Calcutta, Feb. 23: Airtel Payments Bank is exploring the possibility of selling financial products of NBFCs, including insurance, mutual funds as well as offering loans, for a fee to its customers.
Payments banks are not allowed to undertake lending activities under RBI guidelines. But a partnership with a third-party finance company could allow these entities to offer loans on behalf of the NBFC and earn a fee-based income.
"Over the next one year, we would explore whether third party financial products can be added," said Shashi Arora, managing director and CEO of Airtel Payments Bank.
Starting operations last month, the payments bank has opened 1.5 lakh accounts in Bengal across a retail network of 21,000 Airtel stores. Nationally, the bank is operating a network of 250,000 stores. The bank plans to scale up the network to 600,000 banking points and has committed itself an investment of Rs 3,000 crore across its national operations.
It is offering an interest rate of 7.25 per cent on deposits of savings bank along with a personal accident insurance of Rs 1 lakh with every savings account.
With 25 per cent of the access points mandated to come up in the rural areas, the bank has adopted a strategy to enable 5,000 villages in India to become cashless. Already 100 villages in Bengal is part of this initiative, Arora said.

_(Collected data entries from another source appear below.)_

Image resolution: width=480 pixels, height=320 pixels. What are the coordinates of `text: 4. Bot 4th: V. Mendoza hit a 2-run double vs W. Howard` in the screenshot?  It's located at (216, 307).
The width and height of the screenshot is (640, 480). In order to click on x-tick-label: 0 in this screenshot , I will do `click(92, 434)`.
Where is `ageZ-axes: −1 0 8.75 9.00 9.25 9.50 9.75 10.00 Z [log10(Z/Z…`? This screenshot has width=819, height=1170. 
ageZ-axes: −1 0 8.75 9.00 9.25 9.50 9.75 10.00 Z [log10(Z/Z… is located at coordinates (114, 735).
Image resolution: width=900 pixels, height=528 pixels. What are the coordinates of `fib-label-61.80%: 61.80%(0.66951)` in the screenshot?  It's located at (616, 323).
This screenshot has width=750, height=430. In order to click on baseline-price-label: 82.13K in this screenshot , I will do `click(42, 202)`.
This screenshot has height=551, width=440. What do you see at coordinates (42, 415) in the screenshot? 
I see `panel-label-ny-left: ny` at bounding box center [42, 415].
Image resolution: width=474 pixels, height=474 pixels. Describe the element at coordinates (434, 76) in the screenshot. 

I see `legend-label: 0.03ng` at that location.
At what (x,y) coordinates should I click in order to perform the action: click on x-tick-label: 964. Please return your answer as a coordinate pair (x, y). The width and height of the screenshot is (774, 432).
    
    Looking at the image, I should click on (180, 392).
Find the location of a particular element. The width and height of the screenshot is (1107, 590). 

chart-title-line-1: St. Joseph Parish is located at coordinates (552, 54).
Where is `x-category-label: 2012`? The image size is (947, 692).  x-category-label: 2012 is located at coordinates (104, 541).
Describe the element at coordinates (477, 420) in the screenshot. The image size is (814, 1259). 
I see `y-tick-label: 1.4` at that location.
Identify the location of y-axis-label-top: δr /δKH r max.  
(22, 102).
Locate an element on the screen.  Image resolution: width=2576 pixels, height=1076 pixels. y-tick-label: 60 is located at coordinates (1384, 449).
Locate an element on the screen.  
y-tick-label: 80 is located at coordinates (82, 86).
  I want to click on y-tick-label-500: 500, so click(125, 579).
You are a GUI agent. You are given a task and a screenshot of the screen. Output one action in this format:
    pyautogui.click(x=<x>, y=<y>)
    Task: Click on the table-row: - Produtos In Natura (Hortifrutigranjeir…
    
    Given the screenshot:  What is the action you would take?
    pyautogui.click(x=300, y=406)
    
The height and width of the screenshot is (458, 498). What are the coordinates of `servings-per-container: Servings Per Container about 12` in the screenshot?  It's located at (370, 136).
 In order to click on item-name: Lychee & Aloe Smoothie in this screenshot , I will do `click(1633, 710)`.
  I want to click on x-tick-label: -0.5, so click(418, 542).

Among other services, the bank has an app for transactions, offers a debit card in a partnership with Mastercard and provides USSD (Unstructured Supplementary Service Data) based banking services.
The bank has cash withdrawal charges from accounts citing the need to promote digital payments. Such charges vary depending upon the withdrawal (from Rs 1 to up to 0.65 per cent of withdrawal amount).